I suggested that she imagined we could make a vertical cut in her thigh beginning from her 'front tendon' (where the big muscle of the front of the thigh inserts into the pelvis) and going vertically downwards. Since we do not want it to bleed to much, we put a metal plate on it, and her task was to push the whole of her torso, pelvis and thigh 'up to the plate'. This is rather as if someone put their lower arm against her back on that side and pushed it forwards, towards her thigh.
She could immediately do this, and it changed the entire look of her thigh and pelvis, giving her more 'kneel', and a shoulder/hip/heel vertical line that she could maintain. It was hard work, and it felt like defying gravity, and the position that her body so wanted to fall back into. But it was possible, and highly effective.
I also suggested that she felt the resulting difference in the positioning of that seat bone, and thought of her balance over it being like that of a ballerina on point. Her pelvis would have so loved to have fallen backwards, away from the plate, as if on to demi-point, so that her seat bone pointed forwards. This was probably in fact the bottom line: on that side of her torso she was round backed, falling back to sit 'on her jean's pocket', which inevitably bought her thigh forwards and up. On the other side she she could sit in neutral, with her seat bone pointing down, and a good 'kneel' down through her thigh.
The rewards for this change were huge. Her original feeling that she could not control the 'dud leg' was not great, but along with this she lost so much ability to control her horse, especially when that leg was on the inside. As she 'pushed up to the plate' and got into a kneeing posture, her centre of gravity was no longer falling backwards, and she was able to match the forces that the horse's movement exerted on her body. This meant that her horse no longer felt as if he was dragging her along on that side, and he became lighter in her hand as his back came up, bringing him into carriage underneath her. It was a win-win for both of them.
As riders, we need to be able to draw our centre of gravity back, and also to be able to bring it forward. Leaning forward and leaning back are not the answers to this.

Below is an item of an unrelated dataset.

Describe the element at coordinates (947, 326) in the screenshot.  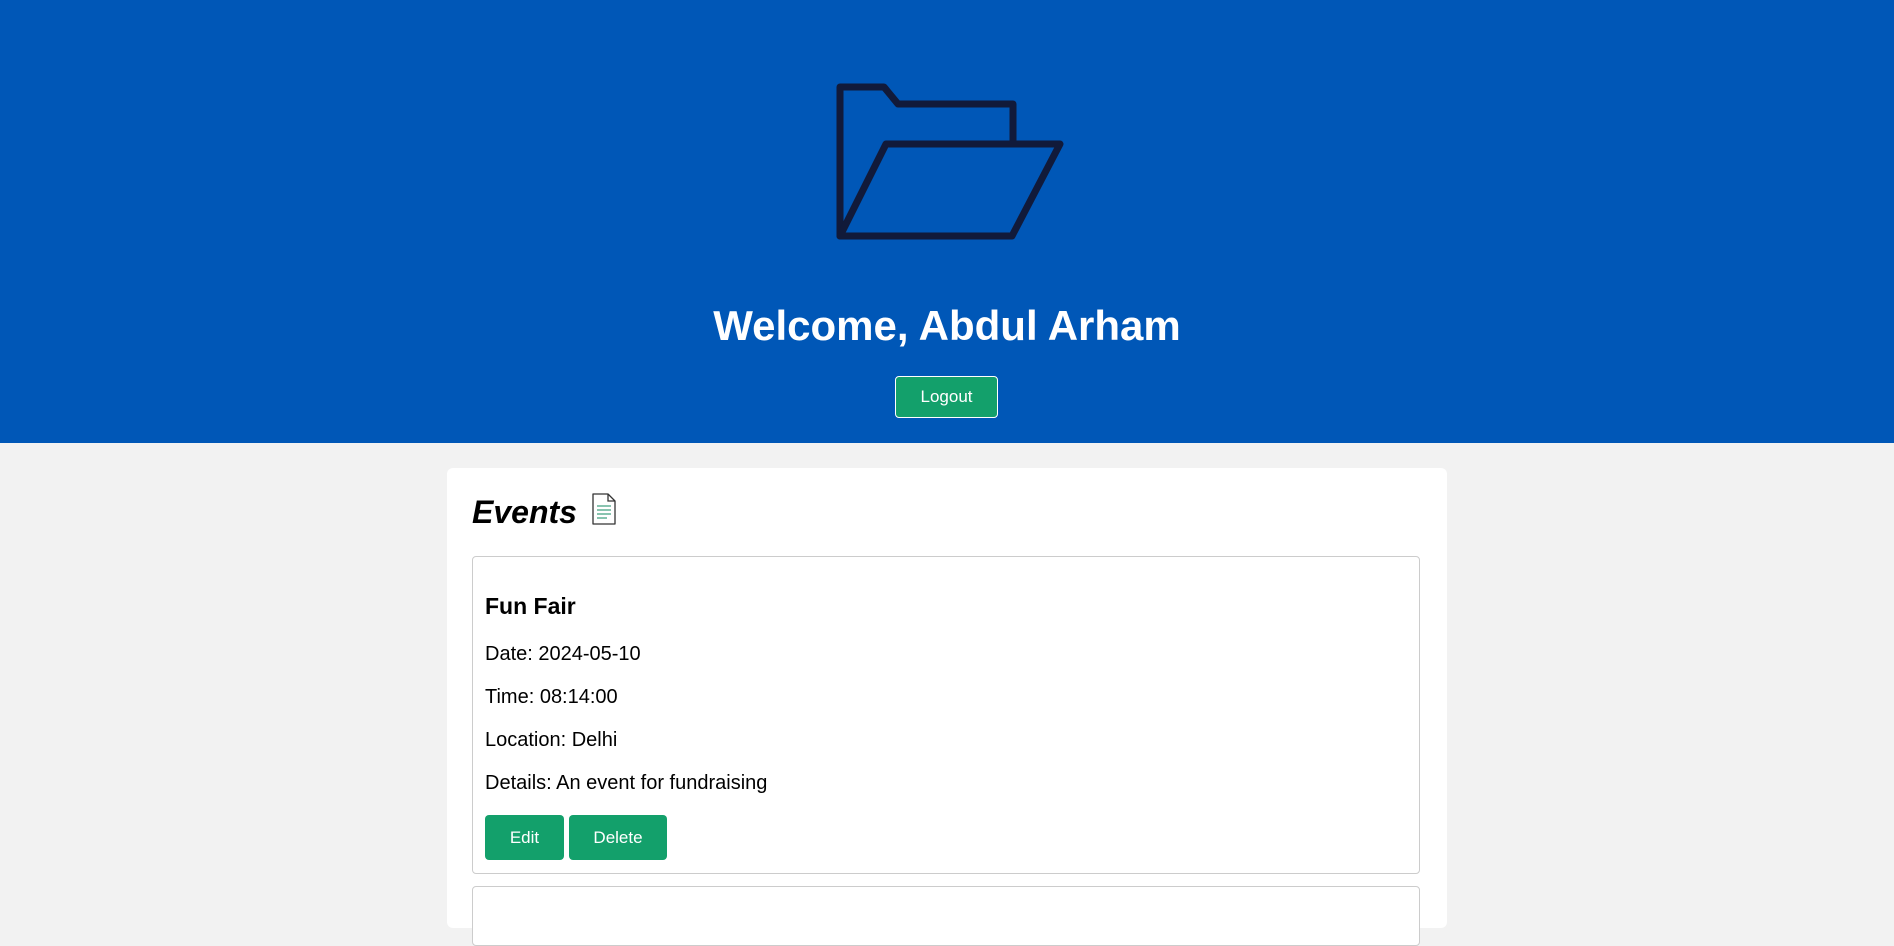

To think of the pelvis moving back away from the thigh (as in lengthening the sling shot) and forward towards the thigh (as in pushing up to the plate) are very different, and very effective tactics. It is highly likely that one side of the body naturally tends towards one option, whilst the other side tends towards the other. But knowing what to do about this gives you a huge advantage!

2 comments:

SeaHorse said...

I am so sorry Mary, but I can't visualize this fix! When I rode with Heather Blitz she told me I had to bend at the knee more to bring my balance back to underneath me. In a sense I had a "water skiing" position. Is that the same fault that your sling-shot corrects?
I hope you respond...

swill said...

The metal plate visualization has worked for me. Thinking about it while doing my off horse exercises has helped too.
The difference in my 17.2 draft cross gelding is incredible.